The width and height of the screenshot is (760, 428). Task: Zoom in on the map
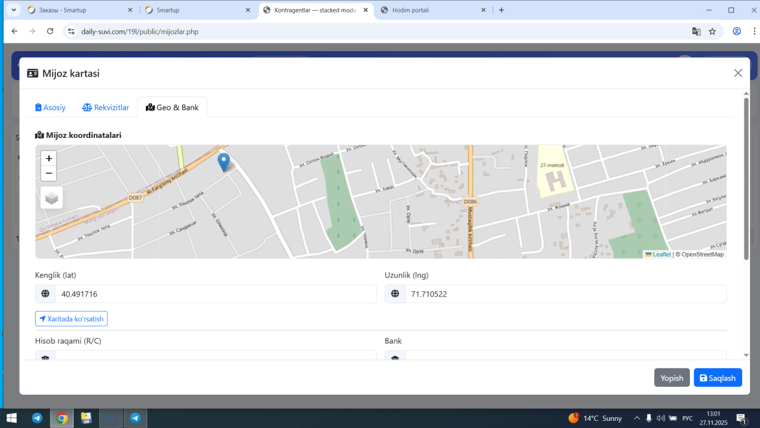pos(49,158)
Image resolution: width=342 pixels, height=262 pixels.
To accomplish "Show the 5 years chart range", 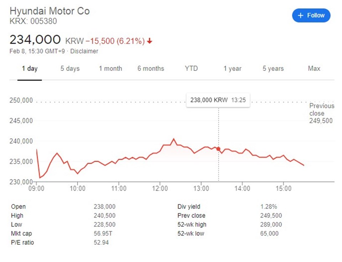I will (273, 69).
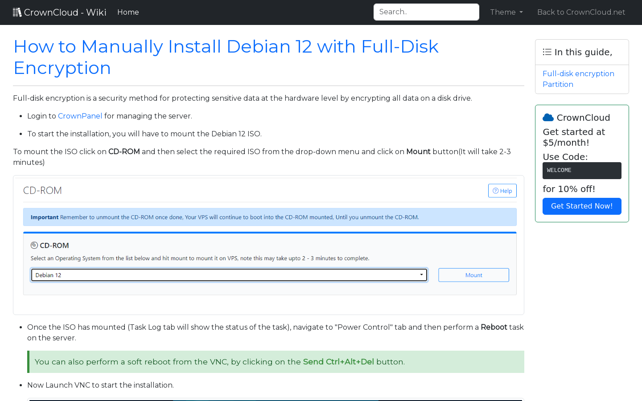Follow the CrownPanel link
Image resolution: width=642 pixels, height=401 pixels.
click(x=80, y=116)
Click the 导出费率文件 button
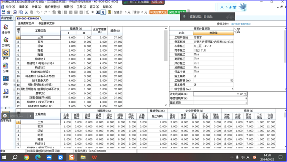Screen dimensions: 287x162 46,24
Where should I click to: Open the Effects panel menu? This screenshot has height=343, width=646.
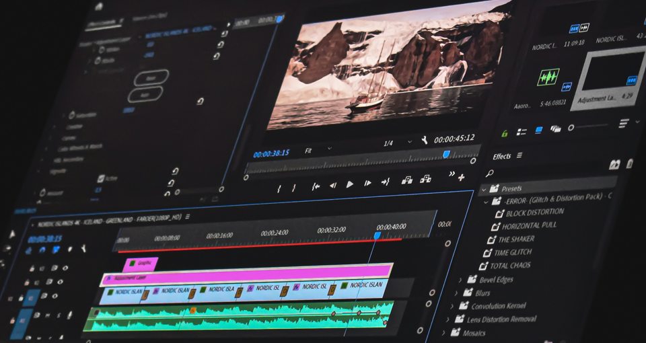pos(519,156)
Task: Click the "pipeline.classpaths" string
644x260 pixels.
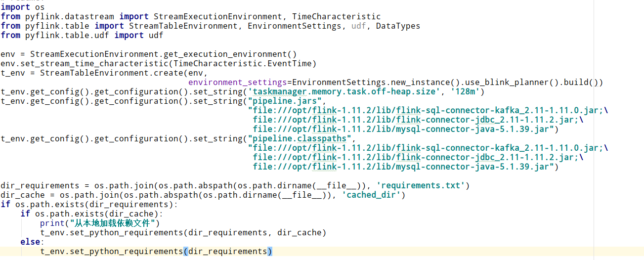Action: [x=299, y=138]
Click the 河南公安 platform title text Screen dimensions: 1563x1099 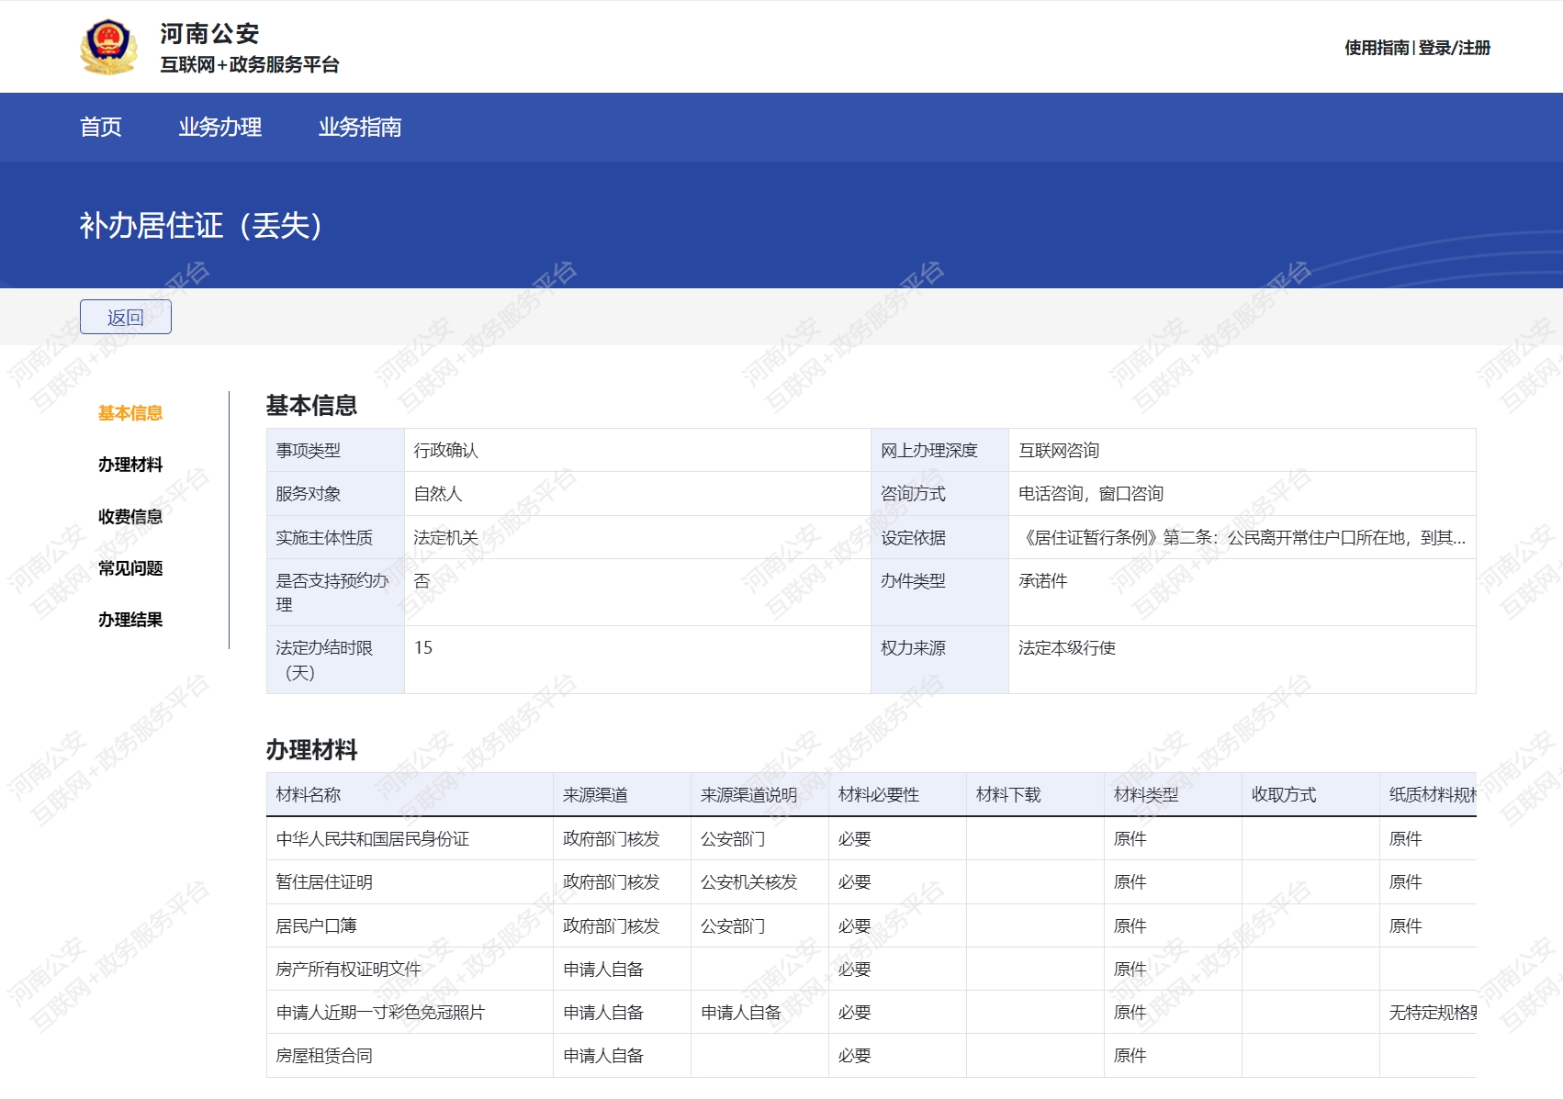point(209,34)
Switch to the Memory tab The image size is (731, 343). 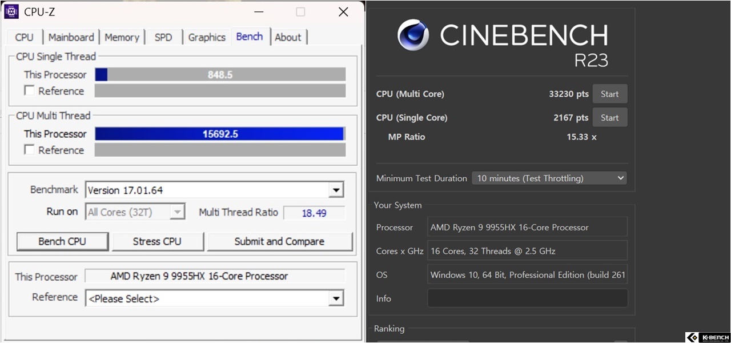coord(122,38)
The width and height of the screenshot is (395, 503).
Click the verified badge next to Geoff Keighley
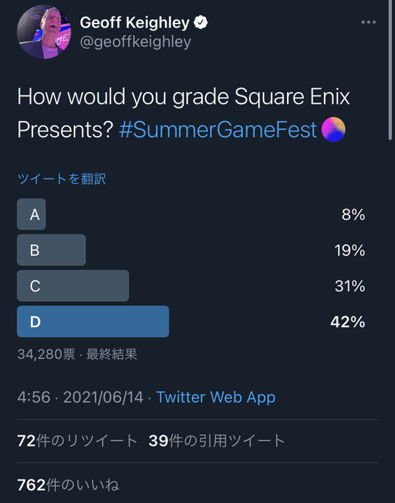[x=201, y=22]
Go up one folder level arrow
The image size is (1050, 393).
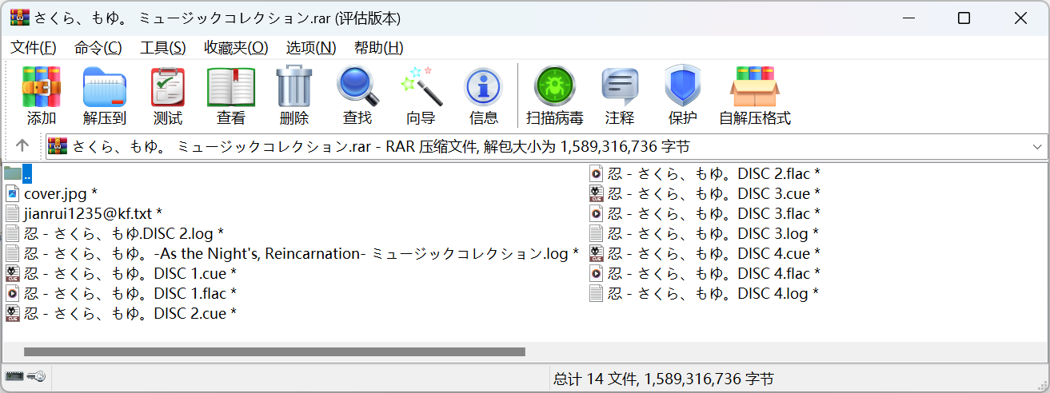pos(22,146)
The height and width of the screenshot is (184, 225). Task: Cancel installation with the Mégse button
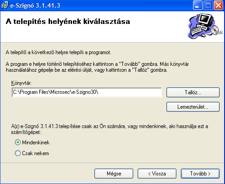(x=114, y=174)
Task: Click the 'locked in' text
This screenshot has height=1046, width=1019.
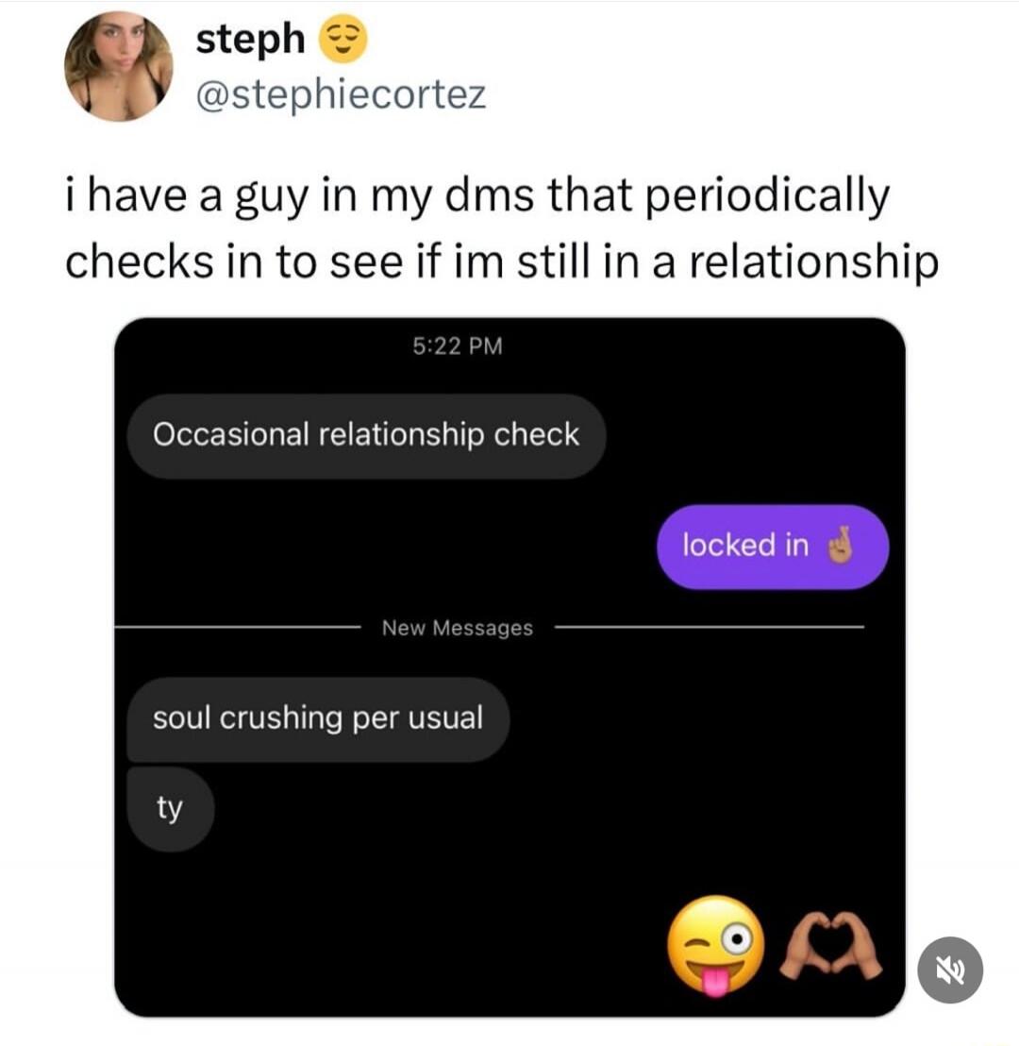Action: click(745, 545)
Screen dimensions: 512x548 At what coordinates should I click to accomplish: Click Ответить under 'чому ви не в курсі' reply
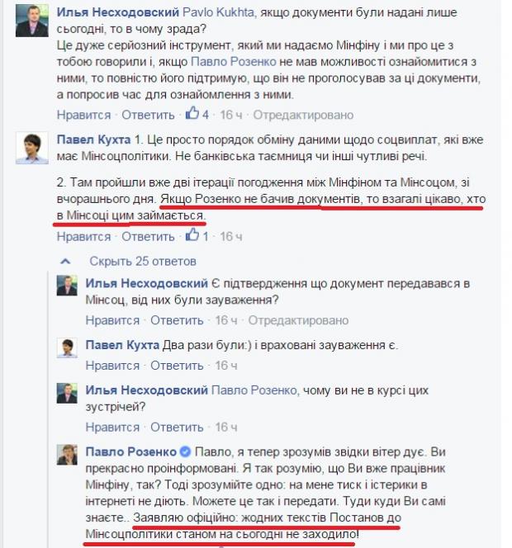pyautogui.click(x=177, y=427)
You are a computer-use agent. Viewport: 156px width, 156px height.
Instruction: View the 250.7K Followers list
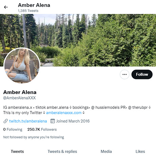coord(42,129)
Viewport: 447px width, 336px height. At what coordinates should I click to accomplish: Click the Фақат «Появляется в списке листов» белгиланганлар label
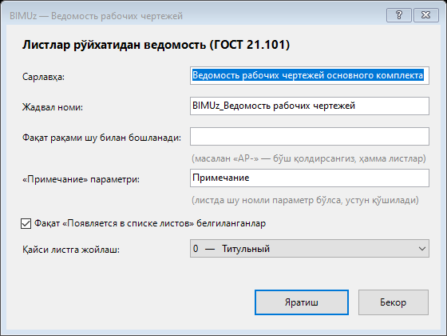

▸ What is being asked
Return the stretch of data that begins with the line showing "This screenshot has height=1046, width=1019." and goes on through the line showing "You are a computer-use", exactly, with pictures removed.

▸ Result for this exercise
This screenshot has height=1046, width=1019.
Action: click(745, 545)
Screen dimensions: 512x548 At what coordinates should I click to accomplish: Click Ответить under 'чому ви не в курсі' reply
pyautogui.click(x=177, y=427)
You are a computer-use agent. Viewport: 156px width, 156px height.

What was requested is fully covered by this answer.